UFB threat to cherry trees

Contractors installing ultra-fast broadband cables in Blenheim may have damaged the flowering cherry trees in several streets, the Marlborough District Council says.

In an information pack given to assets and services committee members at the committee's October meeting, reserves and amenities staff told councillors that earthworks were causing root damage to trees. "This is occurring through drilling, excavation, and trenching. Although we are in communication with Transfield and contractors, and have conveyed our concerns, tree welfare and health is being compromised, particularly where trenching is being used as they move south to Witherlea."

Staff said in the pack that "a way forward that met all parties' needs" was being negotiated.

Another problem was the increasingly crowded road berms.

"With ultra-fast broadband ducting going into road berms throughout Blenheim, and many berms already full of services, this additional cabling is now preventing street tree planting in many streets due to inadequate planting space.
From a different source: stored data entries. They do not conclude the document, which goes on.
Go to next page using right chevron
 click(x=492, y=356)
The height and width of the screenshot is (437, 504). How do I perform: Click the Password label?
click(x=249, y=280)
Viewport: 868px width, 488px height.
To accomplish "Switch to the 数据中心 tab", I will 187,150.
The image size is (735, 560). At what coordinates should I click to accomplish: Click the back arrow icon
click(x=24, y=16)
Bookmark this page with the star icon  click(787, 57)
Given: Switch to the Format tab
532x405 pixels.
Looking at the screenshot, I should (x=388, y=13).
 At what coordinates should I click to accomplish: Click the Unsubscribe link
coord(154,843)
With cabling being drilled under many existing trees, replanting of trees may be more difficult or compromised in the future."

Council assets and services manager Mark Wheeler said on Friday that about 40 trees could be damaged. He said trees on Wither Rd were of particular note. Other streets with issues included Alabama Rd and Battys Rd.

There were ways of drilling the ground to lay the cables that minimised the risk to the trees, Mr Wheeler said.

"There are ways of drilling with it: how close to the drip line of the tree you drill, how deep you are. They're the main ones."

Most of Blenheim had now been drilled, he said, and at that depth, the work was not going to cause problems. "The trenching is more of an issue, because it's shallow."

Mr Wheeler said there were about 40 trees on some streets potentially affected, because of the trenching work.

"That's out of 5000 in Blenheim. Hopefully we can avoid a large scale issue."

It wasn't clear yet whether the trees were damaged yet, he said. "They may be fine . . . it could be only a small number . . . affected. We won't be able to tell for a while."

Mr Wheeler said the contractors had accepted responsibility to replace any trees that are damaged over the next two years.

"The council will be monitoring, and the contractor has accepted that there are ways of doing it properly, and that will minimise any risks."

He said that probably 50 per cent of the work to install ultra-fast broadband had been done in Blenheim.

Cherries were the most common trees on Blenheim berms, he said.